WHAT NEEDS TO BE DONE: Print nothing except the lines of the listing below from the line with "This screenshot has height=560, width=996." to the line with "Toggle the side panel layout icon", each exactly as written, both ends included.

◆ ◆ ◆ ◆

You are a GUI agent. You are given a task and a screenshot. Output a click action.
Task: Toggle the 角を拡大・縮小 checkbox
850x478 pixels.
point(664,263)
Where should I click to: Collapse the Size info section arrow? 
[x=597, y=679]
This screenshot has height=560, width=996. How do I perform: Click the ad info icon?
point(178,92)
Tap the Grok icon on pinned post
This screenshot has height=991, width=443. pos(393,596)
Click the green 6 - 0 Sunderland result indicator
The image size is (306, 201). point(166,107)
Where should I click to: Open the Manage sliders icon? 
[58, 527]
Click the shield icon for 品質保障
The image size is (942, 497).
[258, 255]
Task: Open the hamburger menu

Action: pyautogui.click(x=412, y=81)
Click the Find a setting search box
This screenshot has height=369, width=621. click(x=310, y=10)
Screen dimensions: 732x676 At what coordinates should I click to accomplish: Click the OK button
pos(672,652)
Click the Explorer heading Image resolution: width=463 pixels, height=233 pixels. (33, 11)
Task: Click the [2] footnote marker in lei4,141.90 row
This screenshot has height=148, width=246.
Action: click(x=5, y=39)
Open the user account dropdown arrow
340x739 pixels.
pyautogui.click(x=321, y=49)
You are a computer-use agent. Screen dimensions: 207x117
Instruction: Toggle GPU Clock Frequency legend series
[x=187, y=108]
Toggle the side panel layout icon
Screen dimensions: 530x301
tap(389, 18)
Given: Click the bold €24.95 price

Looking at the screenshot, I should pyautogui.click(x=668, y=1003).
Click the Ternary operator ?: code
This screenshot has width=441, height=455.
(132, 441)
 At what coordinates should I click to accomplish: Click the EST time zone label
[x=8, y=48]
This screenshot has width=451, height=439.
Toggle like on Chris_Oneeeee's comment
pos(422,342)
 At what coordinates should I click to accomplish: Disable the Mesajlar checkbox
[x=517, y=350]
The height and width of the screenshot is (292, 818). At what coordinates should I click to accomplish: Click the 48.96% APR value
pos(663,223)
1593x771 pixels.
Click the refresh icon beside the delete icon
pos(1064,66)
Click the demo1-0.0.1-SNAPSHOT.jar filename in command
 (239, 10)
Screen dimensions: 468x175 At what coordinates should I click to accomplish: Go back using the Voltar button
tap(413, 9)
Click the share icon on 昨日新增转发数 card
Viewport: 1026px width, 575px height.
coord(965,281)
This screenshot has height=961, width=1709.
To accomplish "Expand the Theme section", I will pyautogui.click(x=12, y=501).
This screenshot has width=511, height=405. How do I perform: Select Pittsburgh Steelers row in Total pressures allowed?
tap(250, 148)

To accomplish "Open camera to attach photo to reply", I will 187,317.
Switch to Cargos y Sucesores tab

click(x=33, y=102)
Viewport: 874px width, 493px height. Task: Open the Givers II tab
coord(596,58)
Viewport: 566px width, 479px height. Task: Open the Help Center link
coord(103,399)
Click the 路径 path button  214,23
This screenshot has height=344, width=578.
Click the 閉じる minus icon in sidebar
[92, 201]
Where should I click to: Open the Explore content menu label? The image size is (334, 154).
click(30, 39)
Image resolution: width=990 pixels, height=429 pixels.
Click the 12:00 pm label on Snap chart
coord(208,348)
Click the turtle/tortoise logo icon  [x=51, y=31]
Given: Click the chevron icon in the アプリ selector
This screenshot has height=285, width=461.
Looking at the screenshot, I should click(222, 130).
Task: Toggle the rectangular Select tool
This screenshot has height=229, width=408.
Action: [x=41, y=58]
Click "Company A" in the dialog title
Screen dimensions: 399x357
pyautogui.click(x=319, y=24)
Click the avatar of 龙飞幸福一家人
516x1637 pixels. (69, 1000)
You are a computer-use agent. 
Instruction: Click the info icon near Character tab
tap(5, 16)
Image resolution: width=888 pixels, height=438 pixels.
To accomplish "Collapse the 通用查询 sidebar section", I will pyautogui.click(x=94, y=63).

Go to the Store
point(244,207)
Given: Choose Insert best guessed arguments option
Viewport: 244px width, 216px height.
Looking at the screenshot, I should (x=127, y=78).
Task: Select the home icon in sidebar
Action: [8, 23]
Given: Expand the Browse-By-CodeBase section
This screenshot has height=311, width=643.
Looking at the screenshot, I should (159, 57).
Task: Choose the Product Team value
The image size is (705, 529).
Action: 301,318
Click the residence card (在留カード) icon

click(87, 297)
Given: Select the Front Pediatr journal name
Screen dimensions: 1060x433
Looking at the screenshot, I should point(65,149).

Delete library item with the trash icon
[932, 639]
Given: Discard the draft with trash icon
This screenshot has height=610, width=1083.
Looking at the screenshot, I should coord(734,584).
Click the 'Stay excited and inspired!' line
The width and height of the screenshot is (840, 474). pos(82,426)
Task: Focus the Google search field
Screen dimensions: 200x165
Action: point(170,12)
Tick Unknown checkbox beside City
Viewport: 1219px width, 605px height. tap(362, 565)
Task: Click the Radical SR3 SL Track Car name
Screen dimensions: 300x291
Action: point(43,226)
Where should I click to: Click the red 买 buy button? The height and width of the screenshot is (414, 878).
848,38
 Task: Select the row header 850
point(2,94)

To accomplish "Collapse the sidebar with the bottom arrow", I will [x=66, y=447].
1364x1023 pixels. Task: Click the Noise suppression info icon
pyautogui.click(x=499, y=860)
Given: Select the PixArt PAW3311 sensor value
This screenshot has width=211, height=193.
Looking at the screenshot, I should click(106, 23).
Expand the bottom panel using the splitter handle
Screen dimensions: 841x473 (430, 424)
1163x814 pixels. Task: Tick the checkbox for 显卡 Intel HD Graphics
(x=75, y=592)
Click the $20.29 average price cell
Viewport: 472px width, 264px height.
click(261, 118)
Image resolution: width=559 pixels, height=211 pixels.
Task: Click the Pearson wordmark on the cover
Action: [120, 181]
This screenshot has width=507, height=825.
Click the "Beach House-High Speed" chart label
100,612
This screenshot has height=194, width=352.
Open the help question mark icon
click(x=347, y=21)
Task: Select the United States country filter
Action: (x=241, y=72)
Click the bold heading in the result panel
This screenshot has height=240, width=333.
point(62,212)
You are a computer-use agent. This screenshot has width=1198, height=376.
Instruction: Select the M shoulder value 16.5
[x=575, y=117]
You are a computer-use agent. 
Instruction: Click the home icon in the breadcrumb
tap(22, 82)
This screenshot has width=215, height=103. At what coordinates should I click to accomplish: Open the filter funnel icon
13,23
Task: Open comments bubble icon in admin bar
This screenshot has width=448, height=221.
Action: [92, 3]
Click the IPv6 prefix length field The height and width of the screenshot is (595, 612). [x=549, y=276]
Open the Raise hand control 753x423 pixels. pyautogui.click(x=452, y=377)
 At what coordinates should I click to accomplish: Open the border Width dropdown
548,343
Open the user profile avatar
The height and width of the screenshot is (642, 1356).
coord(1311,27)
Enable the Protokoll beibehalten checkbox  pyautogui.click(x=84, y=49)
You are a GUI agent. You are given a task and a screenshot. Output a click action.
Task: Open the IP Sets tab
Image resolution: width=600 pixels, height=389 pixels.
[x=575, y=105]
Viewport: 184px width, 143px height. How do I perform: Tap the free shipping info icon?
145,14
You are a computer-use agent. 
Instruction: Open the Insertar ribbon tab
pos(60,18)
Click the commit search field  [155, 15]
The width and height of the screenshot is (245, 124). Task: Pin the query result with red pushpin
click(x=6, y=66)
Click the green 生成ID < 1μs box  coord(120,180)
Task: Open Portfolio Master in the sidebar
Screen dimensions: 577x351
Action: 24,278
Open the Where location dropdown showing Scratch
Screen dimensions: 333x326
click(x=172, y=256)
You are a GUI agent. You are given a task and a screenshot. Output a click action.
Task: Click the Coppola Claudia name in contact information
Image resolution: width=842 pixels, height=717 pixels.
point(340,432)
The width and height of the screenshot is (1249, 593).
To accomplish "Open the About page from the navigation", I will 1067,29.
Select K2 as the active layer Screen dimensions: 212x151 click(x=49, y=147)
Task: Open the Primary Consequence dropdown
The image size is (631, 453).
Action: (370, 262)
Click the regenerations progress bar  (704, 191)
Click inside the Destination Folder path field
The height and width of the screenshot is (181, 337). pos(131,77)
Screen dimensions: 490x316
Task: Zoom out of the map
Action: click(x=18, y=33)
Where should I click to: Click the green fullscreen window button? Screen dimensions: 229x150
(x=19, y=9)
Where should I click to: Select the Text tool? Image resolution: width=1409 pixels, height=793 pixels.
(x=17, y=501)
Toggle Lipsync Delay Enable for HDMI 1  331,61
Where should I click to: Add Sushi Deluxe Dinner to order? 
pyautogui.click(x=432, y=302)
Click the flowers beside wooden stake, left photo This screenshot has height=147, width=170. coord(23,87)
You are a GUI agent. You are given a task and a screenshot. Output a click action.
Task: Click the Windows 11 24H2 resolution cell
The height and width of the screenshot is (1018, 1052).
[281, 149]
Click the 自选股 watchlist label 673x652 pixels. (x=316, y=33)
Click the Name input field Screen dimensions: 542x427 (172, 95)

◆ ◆ ◆ ◆

EXERCISE SOLUTION:
This screenshot has height=560, width=996. How do I perform: Click the ad info icon?
point(178,92)
Tap the Grok icon on pinned post
This screenshot has height=991, width=443. pos(393,596)
Click the green 6 - 0 Sunderland result indicator
The image size is (306, 201). point(166,107)
Where should I click to: Open the Manage sliders icon? 
[58, 527]
Click the shield icon for 品質保障
The image size is (942, 497).
[258, 255]
Task: Open the hamburger menu

Action: pyautogui.click(x=412, y=81)
Click the Find a setting search box
This screenshot has height=369, width=621. click(x=310, y=10)
Screen dimensions: 732x676 At what coordinates should I click to accomplish: Click the OK button
pos(672,652)
Click the Explorer heading Image resolution: width=463 pixels, height=233 pixels. (33, 11)
Task: Click the [2] footnote marker in lei4,141.90 row
This screenshot has height=148, width=246.
Action: click(x=5, y=39)
Open the user account dropdown arrow
340x739 pixels.
pyautogui.click(x=321, y=49)
You are a computer-use agent. Screen dimensions: 207x117
Instruction: Toggle GPU Clock Frequency legend series
[x=187, y=108]
Toggle the side panel layout icon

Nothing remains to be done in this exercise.